◆ WHAT TO DO
Reproduce the entries below exactly, but only from the line containing "You are a computer-use" to the line containing "Instruction: Click the", inclusive.

◆ PROVIDED RECORDS
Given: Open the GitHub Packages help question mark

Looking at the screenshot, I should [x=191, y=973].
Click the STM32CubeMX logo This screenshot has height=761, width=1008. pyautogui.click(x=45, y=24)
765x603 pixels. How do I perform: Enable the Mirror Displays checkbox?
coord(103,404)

* * *

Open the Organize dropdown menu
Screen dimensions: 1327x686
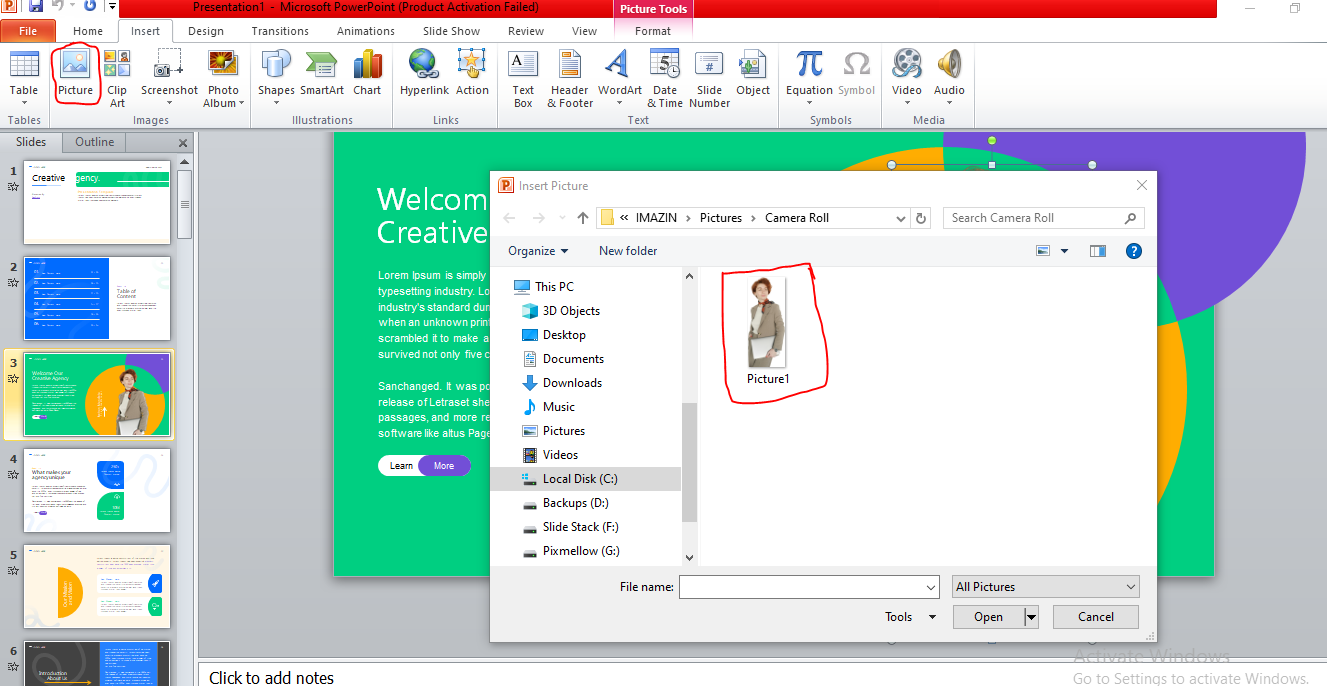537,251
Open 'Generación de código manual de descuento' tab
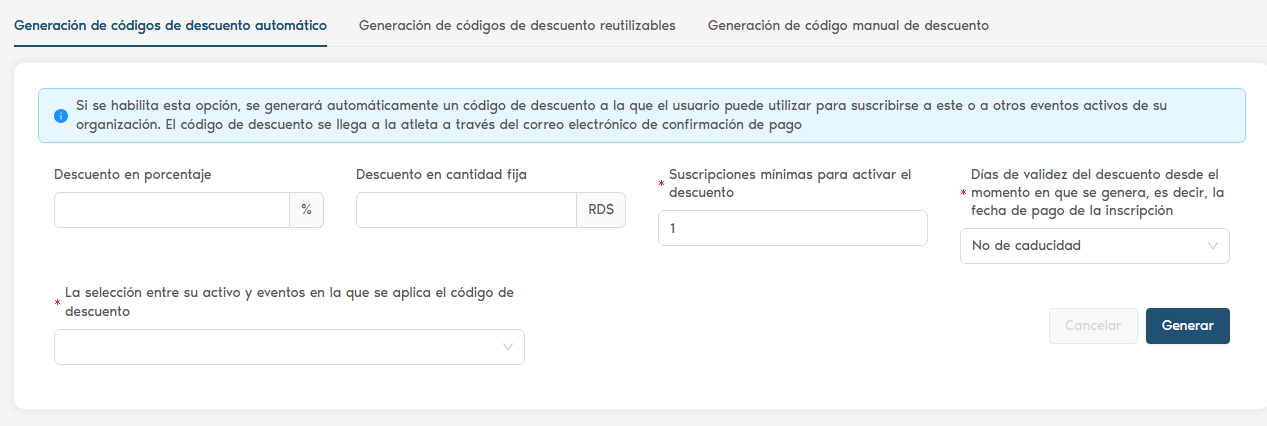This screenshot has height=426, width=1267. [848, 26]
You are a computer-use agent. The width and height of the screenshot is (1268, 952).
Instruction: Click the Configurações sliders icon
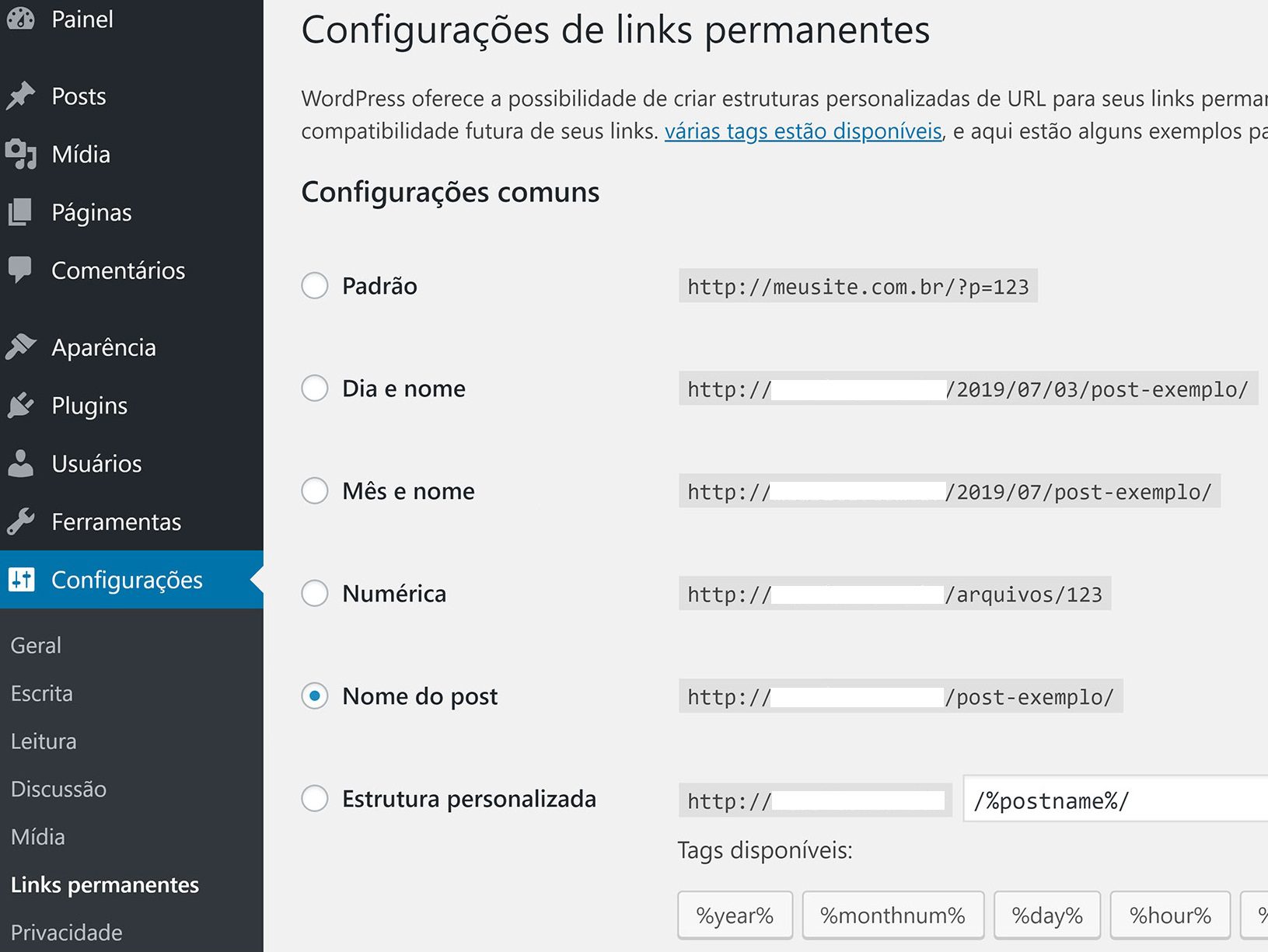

◆ RESPONSE TO THIS EXERCISE
You are a computer-use agent. The width and height of the screenshot is (1268, 952).
Instruction: Click the Configurações sliders icon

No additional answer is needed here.